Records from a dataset
══════════

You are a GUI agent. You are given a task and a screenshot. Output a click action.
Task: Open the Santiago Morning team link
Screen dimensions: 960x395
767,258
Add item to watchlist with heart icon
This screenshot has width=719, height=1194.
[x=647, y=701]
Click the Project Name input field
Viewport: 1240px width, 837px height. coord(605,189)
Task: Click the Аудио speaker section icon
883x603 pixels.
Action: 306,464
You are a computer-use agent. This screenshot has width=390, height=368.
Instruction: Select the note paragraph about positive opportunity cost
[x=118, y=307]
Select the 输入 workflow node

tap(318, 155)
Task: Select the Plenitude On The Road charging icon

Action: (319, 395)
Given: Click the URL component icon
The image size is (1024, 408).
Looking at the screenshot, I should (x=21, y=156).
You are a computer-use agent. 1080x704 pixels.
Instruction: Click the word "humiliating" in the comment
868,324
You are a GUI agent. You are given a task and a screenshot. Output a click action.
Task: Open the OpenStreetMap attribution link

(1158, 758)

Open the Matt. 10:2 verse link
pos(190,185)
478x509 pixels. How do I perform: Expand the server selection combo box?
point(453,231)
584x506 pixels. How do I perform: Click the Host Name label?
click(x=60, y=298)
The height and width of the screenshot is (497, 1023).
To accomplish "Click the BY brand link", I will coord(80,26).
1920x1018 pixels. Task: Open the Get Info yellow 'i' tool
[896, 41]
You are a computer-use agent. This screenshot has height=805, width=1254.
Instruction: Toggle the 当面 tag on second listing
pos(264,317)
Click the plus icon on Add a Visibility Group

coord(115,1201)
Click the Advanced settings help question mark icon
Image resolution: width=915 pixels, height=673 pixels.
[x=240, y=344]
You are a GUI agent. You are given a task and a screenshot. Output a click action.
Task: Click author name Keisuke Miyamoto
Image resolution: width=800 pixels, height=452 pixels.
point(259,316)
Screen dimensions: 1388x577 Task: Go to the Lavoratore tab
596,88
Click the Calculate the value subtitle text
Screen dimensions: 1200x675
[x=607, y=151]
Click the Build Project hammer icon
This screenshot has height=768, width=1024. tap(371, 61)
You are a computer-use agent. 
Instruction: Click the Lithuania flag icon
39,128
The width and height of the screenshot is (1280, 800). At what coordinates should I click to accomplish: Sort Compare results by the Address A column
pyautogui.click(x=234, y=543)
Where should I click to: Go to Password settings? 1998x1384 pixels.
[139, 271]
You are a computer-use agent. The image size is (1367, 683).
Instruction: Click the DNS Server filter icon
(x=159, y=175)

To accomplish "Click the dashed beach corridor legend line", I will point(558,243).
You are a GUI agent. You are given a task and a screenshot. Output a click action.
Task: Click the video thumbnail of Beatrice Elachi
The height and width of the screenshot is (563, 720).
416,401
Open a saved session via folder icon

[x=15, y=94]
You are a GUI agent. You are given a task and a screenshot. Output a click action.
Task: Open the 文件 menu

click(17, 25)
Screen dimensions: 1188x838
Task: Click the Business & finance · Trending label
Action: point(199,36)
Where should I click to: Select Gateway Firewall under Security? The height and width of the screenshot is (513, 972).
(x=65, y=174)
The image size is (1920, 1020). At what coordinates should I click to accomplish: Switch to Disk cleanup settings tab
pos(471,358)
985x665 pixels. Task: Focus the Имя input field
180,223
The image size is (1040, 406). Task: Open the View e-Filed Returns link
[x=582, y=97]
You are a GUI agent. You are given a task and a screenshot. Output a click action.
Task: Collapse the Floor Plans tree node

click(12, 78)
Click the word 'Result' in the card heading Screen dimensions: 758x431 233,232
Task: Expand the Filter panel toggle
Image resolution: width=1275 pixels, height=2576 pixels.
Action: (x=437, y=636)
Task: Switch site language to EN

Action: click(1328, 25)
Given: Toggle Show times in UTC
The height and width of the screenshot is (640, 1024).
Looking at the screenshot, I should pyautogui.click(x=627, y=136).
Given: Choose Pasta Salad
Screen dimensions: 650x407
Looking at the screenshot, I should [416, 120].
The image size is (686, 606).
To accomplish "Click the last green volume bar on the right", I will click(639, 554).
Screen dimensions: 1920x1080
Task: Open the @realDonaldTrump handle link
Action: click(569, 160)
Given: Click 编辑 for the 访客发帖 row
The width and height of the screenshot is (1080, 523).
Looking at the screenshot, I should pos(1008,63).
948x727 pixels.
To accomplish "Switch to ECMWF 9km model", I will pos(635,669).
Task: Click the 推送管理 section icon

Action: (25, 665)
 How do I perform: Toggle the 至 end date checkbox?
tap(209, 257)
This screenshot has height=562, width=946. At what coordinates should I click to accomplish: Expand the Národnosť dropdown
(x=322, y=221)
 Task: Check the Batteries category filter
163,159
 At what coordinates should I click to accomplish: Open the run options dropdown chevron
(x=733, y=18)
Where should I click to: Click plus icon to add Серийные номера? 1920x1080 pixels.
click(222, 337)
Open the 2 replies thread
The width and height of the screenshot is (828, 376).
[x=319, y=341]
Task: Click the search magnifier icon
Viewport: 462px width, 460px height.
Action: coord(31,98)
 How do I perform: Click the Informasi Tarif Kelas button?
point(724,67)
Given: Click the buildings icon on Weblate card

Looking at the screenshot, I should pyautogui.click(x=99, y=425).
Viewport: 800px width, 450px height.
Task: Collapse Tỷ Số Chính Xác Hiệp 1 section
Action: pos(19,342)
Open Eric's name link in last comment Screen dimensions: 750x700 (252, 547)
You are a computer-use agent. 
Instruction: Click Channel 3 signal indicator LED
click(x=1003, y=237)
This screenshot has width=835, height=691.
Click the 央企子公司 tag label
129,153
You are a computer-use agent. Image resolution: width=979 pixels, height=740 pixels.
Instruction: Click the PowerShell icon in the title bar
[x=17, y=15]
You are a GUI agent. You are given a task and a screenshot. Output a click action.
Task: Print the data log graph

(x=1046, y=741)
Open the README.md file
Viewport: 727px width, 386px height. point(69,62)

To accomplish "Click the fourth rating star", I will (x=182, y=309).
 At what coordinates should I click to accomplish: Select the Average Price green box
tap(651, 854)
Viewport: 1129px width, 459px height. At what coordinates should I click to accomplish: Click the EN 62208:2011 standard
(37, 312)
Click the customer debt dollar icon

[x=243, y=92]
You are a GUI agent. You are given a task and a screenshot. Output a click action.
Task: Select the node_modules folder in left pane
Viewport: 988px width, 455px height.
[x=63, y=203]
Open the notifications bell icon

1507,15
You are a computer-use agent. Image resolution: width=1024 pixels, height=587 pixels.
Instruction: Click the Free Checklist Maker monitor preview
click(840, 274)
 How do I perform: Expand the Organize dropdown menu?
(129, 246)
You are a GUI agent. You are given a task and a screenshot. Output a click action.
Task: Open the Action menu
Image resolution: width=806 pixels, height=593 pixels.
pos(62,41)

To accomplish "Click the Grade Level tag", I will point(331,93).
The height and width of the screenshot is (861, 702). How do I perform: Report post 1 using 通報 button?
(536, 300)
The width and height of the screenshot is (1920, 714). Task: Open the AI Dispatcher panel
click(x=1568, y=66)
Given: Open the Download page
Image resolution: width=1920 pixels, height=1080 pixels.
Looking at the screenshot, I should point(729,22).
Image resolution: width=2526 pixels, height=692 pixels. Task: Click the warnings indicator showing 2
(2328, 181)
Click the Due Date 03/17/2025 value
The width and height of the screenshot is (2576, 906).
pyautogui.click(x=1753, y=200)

══════════

YOUR INSTRUCTIONS
Every record shown above should be set down again exactly.

ANSWER BOX
You are a GUI agent. You are given a task and a screenshot. Output a click action.
Task: Open the Santiago Morning team link
Screen dimensions: 960x395
767,258
Add item to watchlist with heart icon
This screenshot has width=719, height=1194.
[x=647, y=701]
Click the Project Name input field
Viewport: 1240px width, 837px height. coord(605,189)
Task: Click the Аудио speaker section icon
883x603 pixels.
Action: 306,464
You are a computer-use agent. This screenshot has width=390, height=368.
Instruction: Select the note paragraph about positive opportunity cost
[x=118, y=307]
Select the 输入 workflow node

tap(318, 155)
Task: Select the Plenitude On The Road charging icon

Action: (319, 395)
Given: Click the URL component icon
The image size is (1024, 408).
Looking at the screenshot, I should (x=21, y=156).
You are a computer-use agent. 1080x704 pixels.
Instruction: Click the word "humiliating" in the comment
868,324
You are a GUI agent. You are given a task and a screenshot. Output a click action.
Task: Open the OpenStreetMap attribution link

(1158, 758)

Open the Matt. 10:2 verse link
pos(190,185)
478x509 pixels. How do I perform: Expand the server selection combo box?
point(453,231)
584x506 pixels. How do I perform: Click the Host Name label?
click(x=60, y=298)
The height and width of the screenshot is (497, 1023).
To accomplish "Click the BY brand link", I will coord(80,26).
1920x1018 pixels. Task: Open the Get Info yellow 'i' tool
[896, 41]
You are a computer-use agent. This screenshot has height=805, width=1254.
Instruction: Toggle the 当面 tag on second listing
pos(264,317)
Click the plus icon on Add a Visibility Group

coord(115,1201)
Click the Advanced settings help question mark icon
Image resolution: width=915 pixels, height=673 pixels.
[x=240, y=344]
You are a GUI agent. You are given a task and a screenshot. Output a click action.
Task: Click author name Keisuke Miyamoto
Image resolution: width=800 pixels, height=452 pixels.
point(259,316)
Screen dimensions: 1388x577 Task: Go to the Lavoratore tab
596,88
Click the Calculate the value subtitle text
Screen dimensions: 1200x675
[x=607, y=151]
Click the Build Project hammer icon
This screenshot has height=768, width=1024. tap(371, 61)
You are a computer-use agent. 
Instruction: Click the Lithuania flag icon
39,128
The width and height of the screenshot is (1280, 800). At what coordinates should I click to accomplish: Sort Compare results by the Address A column
pyautogui.click(x=234, y=543)
Where should I click to: Go to Password settings? 1998x1384 pixels.
[139, 271]
You are a computer-use agent. The image size is (1367, 683).
Instruction: Click the DNS Server filter icon
(x=159, y=175)

To accomplish "Click the dashed beach corridor legend line", I will point(558,243).
You are a GUI agent. You are given a task and a screenshot. Output a click action.
Task: Click the video thumbnail of Beatrice Elachi
The height and width of the screenshot is (563, 720).
416,401
Open a saved session via folder icon

[x=15, y=94]
You are a GUI agent. You are given a task and a screenshot. Output a click action.
Task: Open the 文件 menu

click(17, 25)
Screen dimensions: 1188x838
Task: Click the Business & finance · Trending label
Action: point(199,36)
Where should I click to: Select Gateway Firewall under Security? The height and width of the screenshot is (513, 972).
(x=65, y=174)
The image size is (1920, 1020). At what coordinates should I click to accomplish: Switch to Disk cleanup settings tab
pos(471,358)
985x665 pixels. Task: Focus the Имя input field
180,223
The image size is (1040, 406). Task: Open the View e-Filed Returns link
[x=582, y=97]
You are a GUI agent. You are given a task and a screenshot. Output a click action.
Task: Collapse the Floor Plans tree node

click(12, 78)
Click the word 'Result' in the card heading Screen dimensions: 758x431 233,232
Task: Expand the Filter panel toggle
Image resolution: width=1275 pixels, height=2576 pixels.
Action: (x=437, y=636)
Task: Switch site language to EN

Action: click(1328, 25)
Given: Toggle Show times in UTC
The height and width of the screenshot is (640, 1024).
Looking at the screenshot, I should pyautogui.click(x=627, y=136).
Given: Choose Pasta Salad
Screen dimensions: 650x407
Looking at the screenshot, I should [416, 120].
The image size is (686, 606).
To accomplish "Click the last green volume bar on the right", I will click(639, 554).
Screen dimensions: 1920x1080
Task: Open the @realDonaldTrump handle link
Action: click(569, 160)
Given: Click 编辑 for the 访客发帖 row
The width and height of the screenshot is (1080, 523).
Looking at the screenshot, I should pos(1008,63).
948x727 pixels.
To accomplish "Switch to ECMWF 9km model", I will pos(635,669).
Task: Click the 推送管理 section icon

Action: (25, 665)
 How do I perform: Toggle the 至 end date checkbox?
tap(209, 257)
This screenshot has height=562, width=946. At what coordinates should I click to accomplish: Expand the Národnosť dropdown
(x=322, y=221)
 Task: Check the Batteries category filter
163,159
 At what coordinates should I click to accomplish: Open the run options dropdown chevron
(x=733, y=18)
Where should I click to: Click plus icon to add Серийные номера? 1920x1080 pixels.
click(222, 337)
Open the 2 replies thread
The width and height of the screenshot is (828, 376).
[x=319, y=341]
Task: Click the search magnifier icon
Viewport: 462px width, 460px height.
Action: coord(31,98)
 How do I perform: Click the Informasi Tarif Kelas button?
point(724,67)
Given: Click the buildings icon on Weblate card

Looking at the screenshot, I should pyautogui.click(x=99, y=425).
Viewport: 800px width, 450px height.
Task: Collapse Tỷ Số Chính Xác Hiệp 1 section
Action: pos(19,342)
Open Eric's name link in last comment Screen dimensions: 750x700 (252, 547)
You are a computer-use agent. 
Instruction: Click Channel 3 signal indicator LED
click(x=1003, y=237)
This screenshot has width=835, height=691.
Click the 央企子公司 tag label
129,153
You are a computer-use agent. Image resolution: width=979 pixels, height=740 pixels.
Instruction: Click the PowerShell icon in the title bar
[x=17, y=15]
You are a GUI agent. You are given a task and a screenshot. Output a click action.
Task: Print the data log graph

(x=1046, y=741)
Open the README.md file
Viewport: 727px width, 386px height. point(69,62)

To accomplish "Click the fourth rating star", I will (x=182, y=309).
 At what coordinates should I click to accomplish: Select the Average Price green box
tap(651, 854)
Viewport: 1129px width, 459px height. At what coordinates should I click to accomplish: Click the EN 62208:2011 standard
(37, 312)
Click the customer debt dollar icon

[x=243, y=92]
You are a GUI agent. You are given a task and a screenshot. Output a click action.
Task: Select the node_modules folder in left pane
Viewport: 988px width, 455px height.
[x=63, y=203]
Open the notifications bell icon

1507,15
You are a computer-use agent. Image resolution: width=1024 pixels, height=587 pixels.
Instruction: Click the Free Checklist Maker monitor preview
click(840, 274)
 How do I perform: Expand the Organize dropdown menu?
(129, 246)
You are a GUI agent. You are given a task and a screenshot. Output a click action.
Task: Open the Action menu
Image resolution: width=806 pixels, height=593 pixels.
pos(62,41)

To accomplish "Click the Grade Level tag", I will point(331,93).
The height and width of the screenshot is (861, 702). How do I perform: Report post 1 using 通報 button?
(536, 300)
The width and height of the screenshot is (1920, 714). Task: Open the AI Dispatcher panel
click(x=1568, y=66)
Given: Open the Download page
Image resolution: width=1920 pixels, height=1080 pixels.
Looking at the screenshot, I should point(729,22).
Image resolution: width=2526 pixels, height=692 pixels. Task: Click the warnings indicator showing 2
(2328, 181)
Click the Due Date 03/17/2025 value
The width and height of the screenshot is (2576, 906).
pyautogui.click(x=1753, y=200)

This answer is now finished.